184P - The efficacy and safety of amrubicin in non-small-cell lung cancer patients beyond third-line therapy

Date 15 April 2016
Event European Lung Cancer Conference 2016 (ELCC) 2016
Session Poster lunch
Topics Anticancer Agents
Non-Small Cell Lung Cancer
Biological Therapy
Presenter Mika Saigusa
Citation Journal of Thoracic Oncology (2016) 11 (supplement 4): S57-S166. S1556-0864(16)X0004-4
Authors M. Saigusa, S. Sakurai, T. Akamatsu, A. Yamamoto, Y. Shishido, T. Akita, S. Morita, K. Asada, T. Shirai, T. Eto
  • Respiratory Medicine, Shizuoka General Hospital, 4208527 - Shizuoka/JP



There are no standard cytotoxic treatments for non-small-cell lung cancer (NSCLC) patients beyond third-line therapy. Amrubicin (AMR), a third-generation synthetic anthracyclin agent, is used to treat small-cell lung cancer patients. Recently, several clinical trials have shown the efficacy and safety of AMR for advanced NSCLC patients. The purpose of this study is to evaluate the efficacy and safety of AMR in pretreated NSCLC patients.

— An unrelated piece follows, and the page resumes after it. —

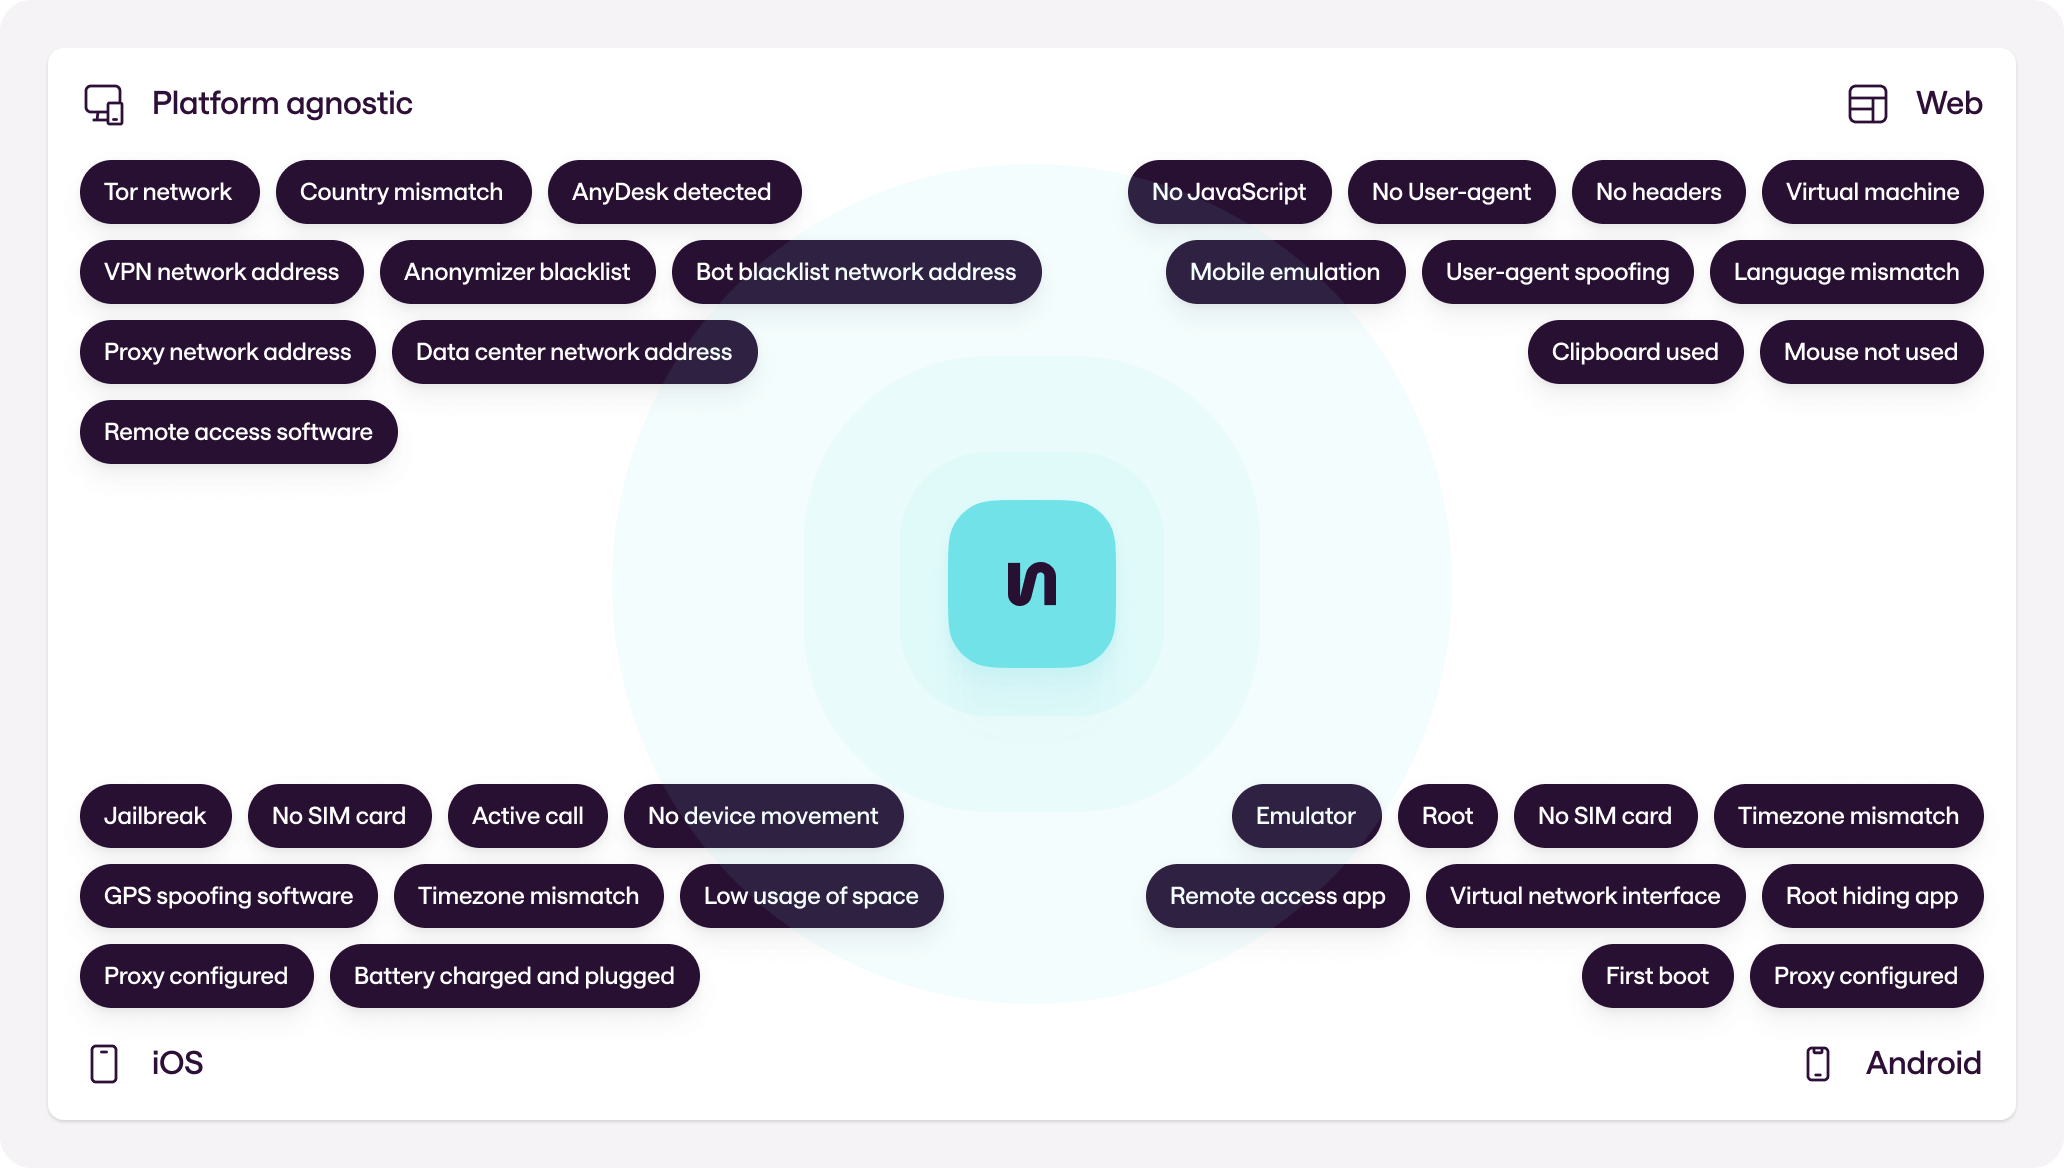Select the Platform agnostic tab
This screenshot has height=1168, width=2064.
[259, 103]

The records of NSCLC patients who received AMR monotherapy as a third or later line of chemotherapy at Shizuoka General Hospital between April 2007 and March 2014 were retrospectively reviewed. Tumor response was evaluated according to the Response Evaluation Criteria in Solid Tumors (RECIST) version 1.1. Toxicities were evaluated according to the Common Terminology Criteria for Adverse Events (CTCAE) version 3.0.

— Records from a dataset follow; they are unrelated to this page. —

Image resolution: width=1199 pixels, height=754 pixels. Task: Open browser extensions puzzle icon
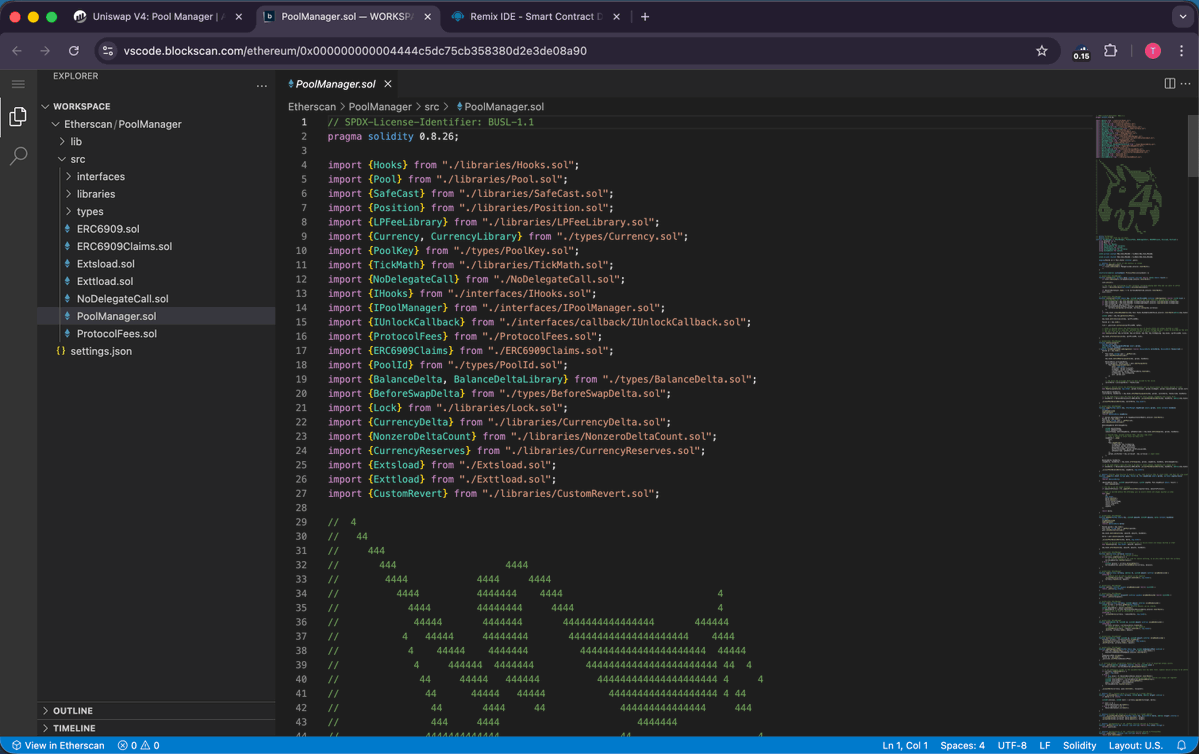click(1110, 51)
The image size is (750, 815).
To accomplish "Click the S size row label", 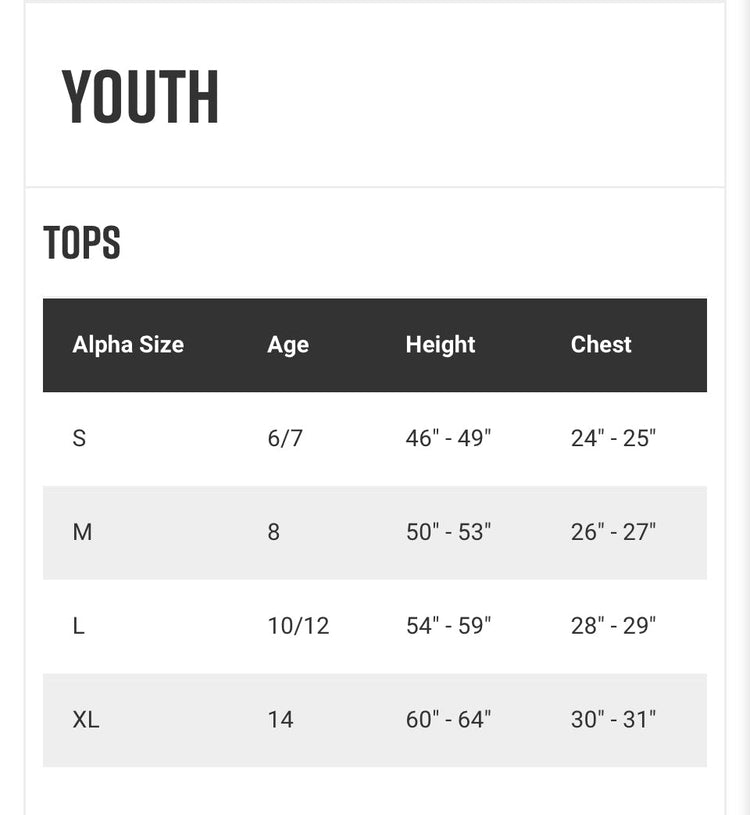I will coord(79,438).

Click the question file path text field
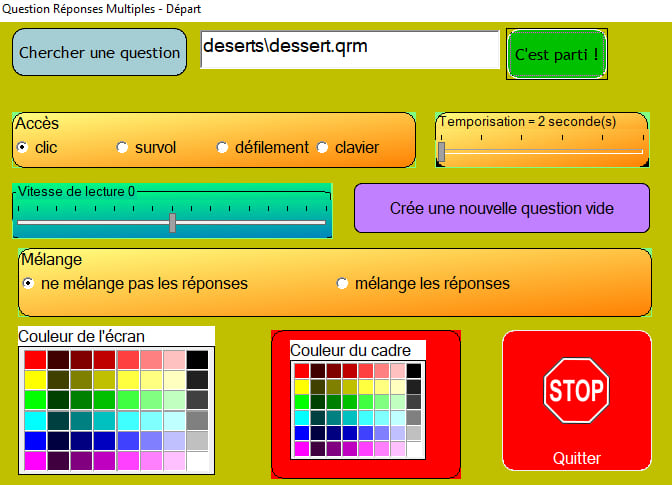tap(349, 49)
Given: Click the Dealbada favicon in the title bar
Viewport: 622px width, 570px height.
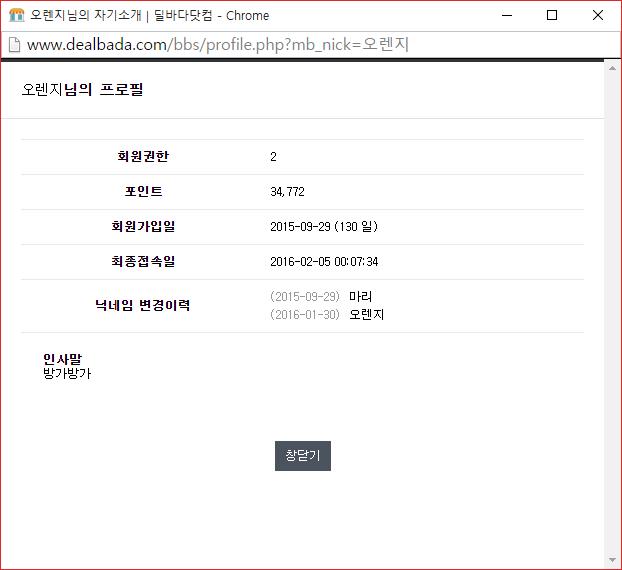Looking at the screenshot, I should [x=16, y=16].
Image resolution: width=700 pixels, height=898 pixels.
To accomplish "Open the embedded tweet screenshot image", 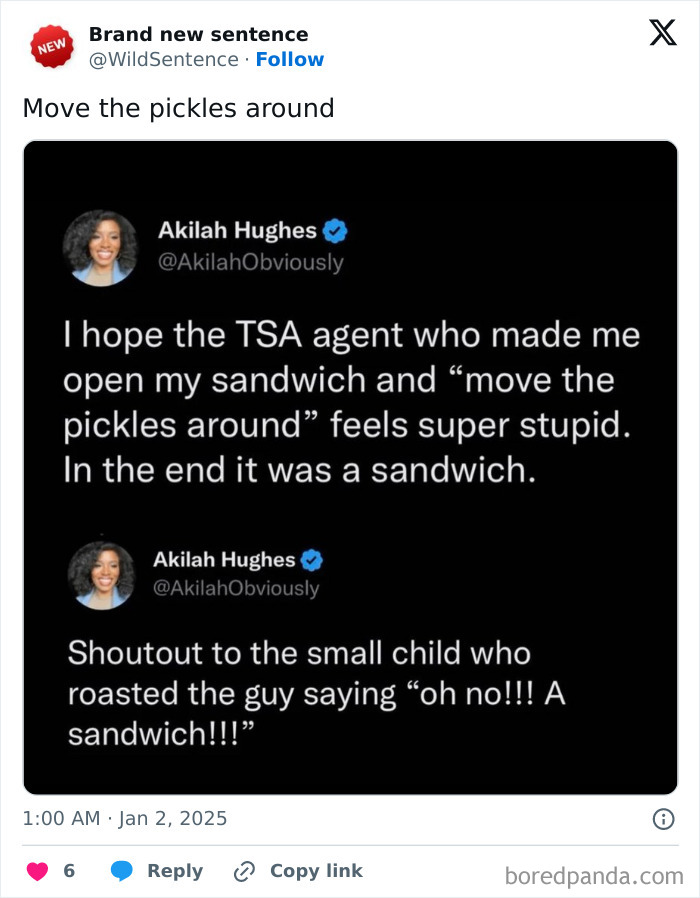I will coord(350,465).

Sixty-nine patients received AMR for NSCLC as beyond third-line therapy; 16 were female, and median age was 67 (39–81). The median number of treatment cycles was 3 (range, 1–24). The response rate was 7.2%, and the disease control rate was 63.8%. Median progression-free survival time was 2.8 months. Median survival time from the start of AMR was 7.7 months. The frequencies of ≥ grade 3 hematologic toxicities were 59.4% for leukopenia, 62.3% for neutropenia, 24.6% for anemia, 10.1% for thrombocytopenia, and 13.0% for febrile neutropenia. The frequencies of ≥ grade 2 non-hematologic toxicities were 27.5% for anorexia, 24.6% for fatigue, 17.4% for nausea, 15.9% for constipation, and 2.9% for rash. No treatment-related death was observed.


Although hematologic toxicities were severe, these results suggest that AMR in NSCLC patients beyond third-line therapy shows sufficient clinical benefit.

Clinical trial identification

Legal entity responsible for the study

Respiratory Medicine, Shizuoka General Hospital


Respiratory Medicine, Shizuoka General Hospital


All authors have declared no conflicts of interest.